_Task requirements_: All lines from the one containing "Where should I click to: Collapse" down to the one containing "Task: Select the sphere with cursor pick tool", both ends included, are to be given again exactly; omit the rest of the listing below.

_Records supplied_:
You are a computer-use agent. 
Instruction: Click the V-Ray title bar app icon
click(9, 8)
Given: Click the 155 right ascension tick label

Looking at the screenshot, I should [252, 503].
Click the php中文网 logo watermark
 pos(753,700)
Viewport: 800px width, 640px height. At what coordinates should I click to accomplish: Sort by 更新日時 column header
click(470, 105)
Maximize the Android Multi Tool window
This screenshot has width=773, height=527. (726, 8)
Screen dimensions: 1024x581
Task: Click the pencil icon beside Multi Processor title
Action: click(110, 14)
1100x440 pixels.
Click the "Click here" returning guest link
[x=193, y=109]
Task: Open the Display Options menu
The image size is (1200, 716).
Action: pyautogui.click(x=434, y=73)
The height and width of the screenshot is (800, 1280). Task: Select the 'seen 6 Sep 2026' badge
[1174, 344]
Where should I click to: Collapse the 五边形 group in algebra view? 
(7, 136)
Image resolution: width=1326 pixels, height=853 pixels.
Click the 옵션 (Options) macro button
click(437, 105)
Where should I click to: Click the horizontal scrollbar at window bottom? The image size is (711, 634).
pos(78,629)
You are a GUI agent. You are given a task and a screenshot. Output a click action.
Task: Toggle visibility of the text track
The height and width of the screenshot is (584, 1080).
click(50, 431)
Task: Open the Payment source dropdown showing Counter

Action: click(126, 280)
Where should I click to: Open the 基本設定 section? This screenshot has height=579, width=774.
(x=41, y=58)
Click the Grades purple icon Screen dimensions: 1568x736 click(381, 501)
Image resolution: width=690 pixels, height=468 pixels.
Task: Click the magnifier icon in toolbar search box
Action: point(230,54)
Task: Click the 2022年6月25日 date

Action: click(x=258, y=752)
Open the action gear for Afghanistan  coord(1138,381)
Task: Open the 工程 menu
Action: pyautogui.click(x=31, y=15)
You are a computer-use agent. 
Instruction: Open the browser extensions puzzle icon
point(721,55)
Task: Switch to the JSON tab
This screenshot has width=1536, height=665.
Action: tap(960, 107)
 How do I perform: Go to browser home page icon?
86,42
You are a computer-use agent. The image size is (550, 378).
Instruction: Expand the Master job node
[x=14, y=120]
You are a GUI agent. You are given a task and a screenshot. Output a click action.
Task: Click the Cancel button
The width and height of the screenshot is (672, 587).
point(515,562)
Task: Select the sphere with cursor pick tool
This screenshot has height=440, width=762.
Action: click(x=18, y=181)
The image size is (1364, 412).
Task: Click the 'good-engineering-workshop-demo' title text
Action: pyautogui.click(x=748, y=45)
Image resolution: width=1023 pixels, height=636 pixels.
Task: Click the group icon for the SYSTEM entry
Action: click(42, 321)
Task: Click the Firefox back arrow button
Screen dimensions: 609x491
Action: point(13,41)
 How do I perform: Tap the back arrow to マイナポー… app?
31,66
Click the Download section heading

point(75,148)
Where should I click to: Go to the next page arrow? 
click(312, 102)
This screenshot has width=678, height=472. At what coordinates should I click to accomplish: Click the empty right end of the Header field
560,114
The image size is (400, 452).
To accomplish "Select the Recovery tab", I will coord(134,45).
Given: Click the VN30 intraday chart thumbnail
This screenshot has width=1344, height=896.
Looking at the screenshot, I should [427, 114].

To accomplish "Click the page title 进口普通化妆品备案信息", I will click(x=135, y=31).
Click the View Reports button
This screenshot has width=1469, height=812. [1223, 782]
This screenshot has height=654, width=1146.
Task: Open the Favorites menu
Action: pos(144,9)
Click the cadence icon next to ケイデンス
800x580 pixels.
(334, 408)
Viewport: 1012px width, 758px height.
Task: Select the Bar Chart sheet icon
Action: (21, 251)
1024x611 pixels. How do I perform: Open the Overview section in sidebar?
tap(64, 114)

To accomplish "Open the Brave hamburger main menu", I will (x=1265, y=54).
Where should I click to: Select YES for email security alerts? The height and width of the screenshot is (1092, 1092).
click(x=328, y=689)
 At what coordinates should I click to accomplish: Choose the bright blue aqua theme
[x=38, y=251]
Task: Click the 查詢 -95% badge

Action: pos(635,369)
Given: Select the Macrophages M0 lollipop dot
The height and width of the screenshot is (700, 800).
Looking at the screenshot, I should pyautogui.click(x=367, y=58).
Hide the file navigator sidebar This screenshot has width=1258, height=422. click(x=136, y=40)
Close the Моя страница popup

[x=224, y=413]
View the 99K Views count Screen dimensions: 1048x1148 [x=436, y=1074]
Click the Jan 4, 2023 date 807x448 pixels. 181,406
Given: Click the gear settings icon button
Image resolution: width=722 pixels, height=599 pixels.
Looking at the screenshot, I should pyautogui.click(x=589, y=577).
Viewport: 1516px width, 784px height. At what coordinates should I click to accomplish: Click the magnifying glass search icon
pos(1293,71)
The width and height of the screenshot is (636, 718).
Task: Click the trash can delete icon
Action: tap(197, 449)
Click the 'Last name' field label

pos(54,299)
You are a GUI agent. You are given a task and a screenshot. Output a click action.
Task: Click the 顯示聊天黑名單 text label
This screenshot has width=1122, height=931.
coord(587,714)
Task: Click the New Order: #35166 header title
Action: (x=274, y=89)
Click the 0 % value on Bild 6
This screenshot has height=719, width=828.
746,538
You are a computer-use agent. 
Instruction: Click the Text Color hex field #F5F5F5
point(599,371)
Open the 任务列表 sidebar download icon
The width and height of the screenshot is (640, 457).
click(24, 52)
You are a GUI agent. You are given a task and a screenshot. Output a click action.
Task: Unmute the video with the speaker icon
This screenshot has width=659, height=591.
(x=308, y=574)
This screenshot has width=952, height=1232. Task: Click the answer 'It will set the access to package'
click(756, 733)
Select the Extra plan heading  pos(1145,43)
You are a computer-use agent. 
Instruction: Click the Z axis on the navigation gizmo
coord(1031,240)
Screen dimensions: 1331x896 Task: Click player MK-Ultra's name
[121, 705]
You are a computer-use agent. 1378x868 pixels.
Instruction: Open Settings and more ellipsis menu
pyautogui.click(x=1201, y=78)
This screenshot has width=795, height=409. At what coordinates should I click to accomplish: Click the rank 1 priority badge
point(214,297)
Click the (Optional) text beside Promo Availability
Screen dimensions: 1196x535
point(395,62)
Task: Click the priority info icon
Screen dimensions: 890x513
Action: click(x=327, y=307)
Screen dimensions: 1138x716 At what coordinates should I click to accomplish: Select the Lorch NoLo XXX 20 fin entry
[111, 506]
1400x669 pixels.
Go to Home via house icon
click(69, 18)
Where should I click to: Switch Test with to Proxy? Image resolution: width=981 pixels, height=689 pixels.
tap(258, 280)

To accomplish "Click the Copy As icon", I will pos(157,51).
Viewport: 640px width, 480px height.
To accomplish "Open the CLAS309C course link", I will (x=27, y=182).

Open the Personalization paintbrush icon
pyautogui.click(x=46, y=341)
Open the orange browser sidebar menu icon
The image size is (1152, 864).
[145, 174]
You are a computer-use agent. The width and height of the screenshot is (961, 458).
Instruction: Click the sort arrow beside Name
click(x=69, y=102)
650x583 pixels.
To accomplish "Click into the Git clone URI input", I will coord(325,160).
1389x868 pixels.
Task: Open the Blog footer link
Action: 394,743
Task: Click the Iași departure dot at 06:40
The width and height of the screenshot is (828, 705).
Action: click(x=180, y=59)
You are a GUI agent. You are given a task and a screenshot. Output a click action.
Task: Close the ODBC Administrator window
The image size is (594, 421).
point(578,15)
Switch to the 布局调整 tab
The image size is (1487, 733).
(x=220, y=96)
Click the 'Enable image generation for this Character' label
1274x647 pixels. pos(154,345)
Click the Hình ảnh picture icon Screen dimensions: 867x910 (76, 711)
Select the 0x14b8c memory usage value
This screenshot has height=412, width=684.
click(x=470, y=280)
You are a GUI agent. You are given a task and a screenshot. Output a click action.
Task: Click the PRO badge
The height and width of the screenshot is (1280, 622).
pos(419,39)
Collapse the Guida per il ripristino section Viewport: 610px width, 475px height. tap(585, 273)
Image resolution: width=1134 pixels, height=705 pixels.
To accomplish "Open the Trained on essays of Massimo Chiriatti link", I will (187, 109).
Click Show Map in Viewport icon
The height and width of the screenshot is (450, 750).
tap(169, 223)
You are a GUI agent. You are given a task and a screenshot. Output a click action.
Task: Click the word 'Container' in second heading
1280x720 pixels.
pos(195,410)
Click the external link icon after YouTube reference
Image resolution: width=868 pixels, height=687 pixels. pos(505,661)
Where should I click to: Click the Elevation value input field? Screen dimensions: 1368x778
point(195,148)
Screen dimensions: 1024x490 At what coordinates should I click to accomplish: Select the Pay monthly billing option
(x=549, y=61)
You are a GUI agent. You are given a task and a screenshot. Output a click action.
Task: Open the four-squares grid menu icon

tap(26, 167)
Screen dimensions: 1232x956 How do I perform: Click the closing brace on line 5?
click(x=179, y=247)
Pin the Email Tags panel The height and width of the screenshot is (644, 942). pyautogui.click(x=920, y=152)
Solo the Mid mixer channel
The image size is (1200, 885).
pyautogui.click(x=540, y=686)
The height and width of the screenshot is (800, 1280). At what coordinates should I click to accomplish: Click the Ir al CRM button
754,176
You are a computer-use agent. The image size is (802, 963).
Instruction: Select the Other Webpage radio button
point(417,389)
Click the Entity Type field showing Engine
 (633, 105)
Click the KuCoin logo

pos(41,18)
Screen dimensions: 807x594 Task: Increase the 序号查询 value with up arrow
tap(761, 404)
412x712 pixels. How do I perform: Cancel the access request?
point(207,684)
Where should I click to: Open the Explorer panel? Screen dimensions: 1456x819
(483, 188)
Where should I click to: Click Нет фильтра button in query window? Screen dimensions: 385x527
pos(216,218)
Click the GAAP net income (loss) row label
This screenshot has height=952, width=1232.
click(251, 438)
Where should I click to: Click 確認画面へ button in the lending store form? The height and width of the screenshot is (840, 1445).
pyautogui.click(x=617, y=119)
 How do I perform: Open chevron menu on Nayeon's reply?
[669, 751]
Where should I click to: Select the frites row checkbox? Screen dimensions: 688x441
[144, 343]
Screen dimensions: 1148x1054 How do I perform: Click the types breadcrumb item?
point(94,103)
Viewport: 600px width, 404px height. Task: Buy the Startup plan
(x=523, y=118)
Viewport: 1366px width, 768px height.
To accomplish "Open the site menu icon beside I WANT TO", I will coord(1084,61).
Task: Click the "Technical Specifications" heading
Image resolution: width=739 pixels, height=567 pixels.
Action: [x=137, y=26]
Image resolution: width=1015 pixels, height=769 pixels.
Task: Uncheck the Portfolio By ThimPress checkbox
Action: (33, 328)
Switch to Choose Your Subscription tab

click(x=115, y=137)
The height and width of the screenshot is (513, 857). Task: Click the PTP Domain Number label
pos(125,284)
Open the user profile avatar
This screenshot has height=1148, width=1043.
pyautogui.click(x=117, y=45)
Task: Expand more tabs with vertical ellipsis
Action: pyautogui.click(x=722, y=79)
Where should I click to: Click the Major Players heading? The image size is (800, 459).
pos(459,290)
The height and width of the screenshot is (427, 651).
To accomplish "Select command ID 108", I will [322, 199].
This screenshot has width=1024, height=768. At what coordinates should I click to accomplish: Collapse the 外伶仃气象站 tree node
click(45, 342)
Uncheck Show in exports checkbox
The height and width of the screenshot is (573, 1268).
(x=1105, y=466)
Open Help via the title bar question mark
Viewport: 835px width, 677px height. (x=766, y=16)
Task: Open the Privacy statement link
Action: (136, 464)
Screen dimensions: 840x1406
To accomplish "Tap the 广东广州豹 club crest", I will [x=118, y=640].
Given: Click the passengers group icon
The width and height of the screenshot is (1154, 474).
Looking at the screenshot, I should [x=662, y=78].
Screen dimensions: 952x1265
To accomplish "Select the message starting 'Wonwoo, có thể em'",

_Result of this exercise_:
Where should I click to: Collapse the 五边形 group in algebra view? 
(7, 136)
Image resolution: width=1326 pixels, height=853 pixels.
Click the 옵션 (Options) macro button
click(437, 105)
Where should I click to: Click the horizontal scrollbar at window bottom? The image size is (711, 634).
pos(78,629)
You are a GUI agent. You are given a task and a screenshot. Output a click action.
Task: Toggle visibility of the text track
The height and width of the screenshot is (584, 1080).
click(50, 431)
Task: Open the Payment source dropdown showing Counter

Action: click(126, 280)
Where should I click to: Open the 基本設定 section? This screenshot has height=579, width=774.
(x=41, y=58)
Click the Grades purple icon Screen dimensions: 1568x736 click(381, 501)
Image resolution: width=690 pixels, height=468 pixels.
Task: Click the magnifier icon in toolbar search box
Action: point(230,54)
Task: Click the 2022年6月25日 date

Action: click(x=258, y=752)
Open the action gear for Afghanistan  coord(1138,381)
Task: Open the 工程 menu
Action: pyautogui.click(x=31, y=15)
You are a computer-use agent. 
Instruction: Open the browser extensions puzzle icon
point(721,55)
Task: Switch to the JSON tab
This screenshot has width=1536, height=665.
Action: tap(960, 107)
 How do I perform: Go to browser home page icon?
86,42
You are a computer-use agent. The image size is (550, 378).
Instruction: Expand the Master job node
[x=14, y=120]
You are a GUI agent. You are given a task and a screenshot. Output a click action.
Task: Click the Cancel button
The width and height of the screenshot is (672, 587).
point(515,562)
Task: Select the sphere with cursor pick tool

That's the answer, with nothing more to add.